Even if it sucks, as long as their is revenue lift, you will keep it until the next solution comes along.

And Algolia has great analytics, so you can actually mesure business value from actual search queries: you can tie a query to a purchase and then run further analysis on that. It’s powerful and doesn’t require any exceptional engineering talent to use.
Totally false. This is like massively overfitting a high-order polynomial regression to your data. The fit looks good enough, then the next data point comes in and breaks in a way the existing model cannot be hacked to account for.

The search results you believed were implicitly tuned to some feedback mechanism slowly experience creep as the customer cohort changes and data distribution changes until before you knew it your management of the search solution is a ceaseless game of whack-a-mole siphoning off engineering resources at a rapidly increasing rate. It’s the same false promise of just having some engineers stand up Elastic Search.

Not all decisions are good decisions, it depends on who makes the call. In most cases, someone ask you to use a solution because it looks/feels better. In this case Algolia showed how fast and how well it could be implemented. Once the person who takes the decision is convinced it will be implemented. It's mostly marketing. Probably less than 1% of all e-commerce websites measures the impact of a decision.
I did say as much in my original post: Algolia and Rekognition are marketed at CTOs and directors of engineering who want to be sold on a magical line item that removes a whole concept area from their concern, especially one associated with the difficulty of hiring and affording good machine learning staff who can work on the problem both pragmatically and theoretically.

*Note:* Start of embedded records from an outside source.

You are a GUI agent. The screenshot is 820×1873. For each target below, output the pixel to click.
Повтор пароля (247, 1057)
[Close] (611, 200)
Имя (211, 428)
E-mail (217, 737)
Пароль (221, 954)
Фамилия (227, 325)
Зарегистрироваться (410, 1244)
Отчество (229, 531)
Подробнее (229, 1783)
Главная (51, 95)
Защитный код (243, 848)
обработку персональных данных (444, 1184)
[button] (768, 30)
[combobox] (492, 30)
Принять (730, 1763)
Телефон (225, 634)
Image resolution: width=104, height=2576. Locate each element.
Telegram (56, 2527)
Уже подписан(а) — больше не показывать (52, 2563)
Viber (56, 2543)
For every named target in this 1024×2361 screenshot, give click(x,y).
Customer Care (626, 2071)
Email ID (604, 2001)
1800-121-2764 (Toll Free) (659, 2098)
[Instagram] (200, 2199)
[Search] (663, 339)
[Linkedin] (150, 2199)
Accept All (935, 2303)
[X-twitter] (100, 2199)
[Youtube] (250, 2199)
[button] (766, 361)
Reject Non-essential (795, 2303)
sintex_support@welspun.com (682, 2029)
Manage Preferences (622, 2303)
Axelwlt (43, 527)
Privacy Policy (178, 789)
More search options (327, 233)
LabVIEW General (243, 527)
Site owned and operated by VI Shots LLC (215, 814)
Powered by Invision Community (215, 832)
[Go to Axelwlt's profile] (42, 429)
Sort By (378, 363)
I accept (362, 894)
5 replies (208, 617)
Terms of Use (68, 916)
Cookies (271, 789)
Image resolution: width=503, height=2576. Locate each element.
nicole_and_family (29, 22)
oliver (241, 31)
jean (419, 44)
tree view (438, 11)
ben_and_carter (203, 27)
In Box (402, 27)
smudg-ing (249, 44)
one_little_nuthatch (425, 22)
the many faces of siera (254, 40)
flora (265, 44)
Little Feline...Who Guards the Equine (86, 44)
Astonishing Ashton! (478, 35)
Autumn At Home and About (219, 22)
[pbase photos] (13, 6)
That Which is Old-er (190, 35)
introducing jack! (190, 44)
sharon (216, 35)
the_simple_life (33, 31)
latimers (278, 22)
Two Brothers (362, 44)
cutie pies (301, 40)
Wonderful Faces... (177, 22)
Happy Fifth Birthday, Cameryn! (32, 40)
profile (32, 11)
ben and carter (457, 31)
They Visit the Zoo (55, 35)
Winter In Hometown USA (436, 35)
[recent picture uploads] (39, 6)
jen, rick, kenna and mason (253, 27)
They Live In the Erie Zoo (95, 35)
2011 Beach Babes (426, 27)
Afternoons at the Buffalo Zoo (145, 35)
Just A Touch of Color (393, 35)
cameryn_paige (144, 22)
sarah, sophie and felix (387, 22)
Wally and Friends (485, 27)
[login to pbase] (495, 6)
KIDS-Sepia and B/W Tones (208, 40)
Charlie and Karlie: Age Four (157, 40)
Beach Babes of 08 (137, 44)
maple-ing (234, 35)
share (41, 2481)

They want to be sold a story.

I will say though that your 1% claim is way off in my experience (which includes 3 medium and large ecommerce companies). These companies employ armies of product managers and analytics staff that measure the shit out of everything from the color of a button to the size of font in a banner display for a discount promo code. These things aren’t usually measured because they find value, rather just to give the appearance of data driven decision making and justify job perpetuity.